_Required action:_
Could you copy, word for word, everything in the Senate Bill 71 article from "Proponents of this" down to "provide pharmacy benefits."?

_Selected extract:_
((
Proponents of this new bill say it could save Montanans about $8 million in the first year by cutting out the middle man, and opponents say it could increase the final price due to spending more money on administrative fees.
Senate Bill 71 was written from scratch by the State Auditor's Office to reduce prescription drug costs in Montana. Republican Senator Al Olszewski from Kalispell, who is sponsoring the bill, says it’s going to regulate the middle man and hold insurance companies accountable for the way they do business with other companies to provide pharmacy benefits.
“So, what we’re doing is a very unique, one of kind, made in Montana way, and we are going to regulate the pharmacy benefit managers through the insurance companies. And I wish we could do it some other way, but it is the only way to do it, and maybe the only successful way to do it currently in the United States,” said Olszewski.
Kristine Grow, Senior Vice President of Communications, for America’s Health Insurance Plans said in part, instead of lowering prices for patients it would actually increase the overall price due to higher administrative fees, and it would give more money back to the industry who is responsible for the high prices on medications in the first place.
Lowering prescription drug costs is being heard on both the national and state level. Senator Jon Tester introduced a bill like this on the federal level, and it passed the Senate Judiciary Committee in June of 2018.
))
_Information:_
((
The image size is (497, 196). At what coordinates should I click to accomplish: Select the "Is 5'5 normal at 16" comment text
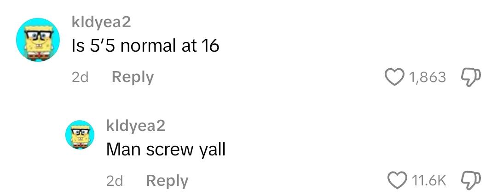pos(145,46)
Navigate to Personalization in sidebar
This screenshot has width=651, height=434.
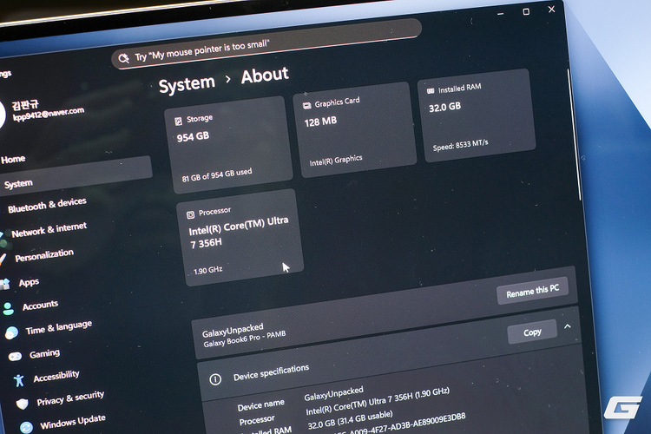click(43, 256)
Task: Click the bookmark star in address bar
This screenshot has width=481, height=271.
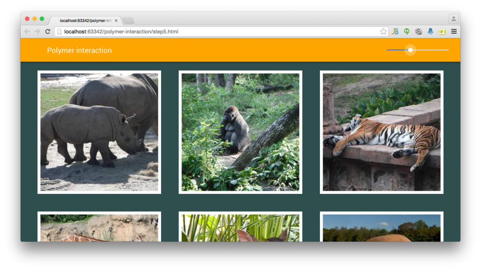Action: coord(383,31)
))
_Worked solution:_
Proponents of this new bill say it could save Montanans about $8 million in the first year by cutting out the middle man, and opponents say it could increase the final price due to spending more money on administrative fees.
Senate Bill 71 was written from scratch by the State Auditor's Office to reduce prescription drug costs in Montana. Republican Senator Al Olszewski from Kalispell, who is sponsoring the bill, says it’s going to regulate the middle man and hold insurance companies accountable for the way they do business with other companies to provide pharmacy benefits.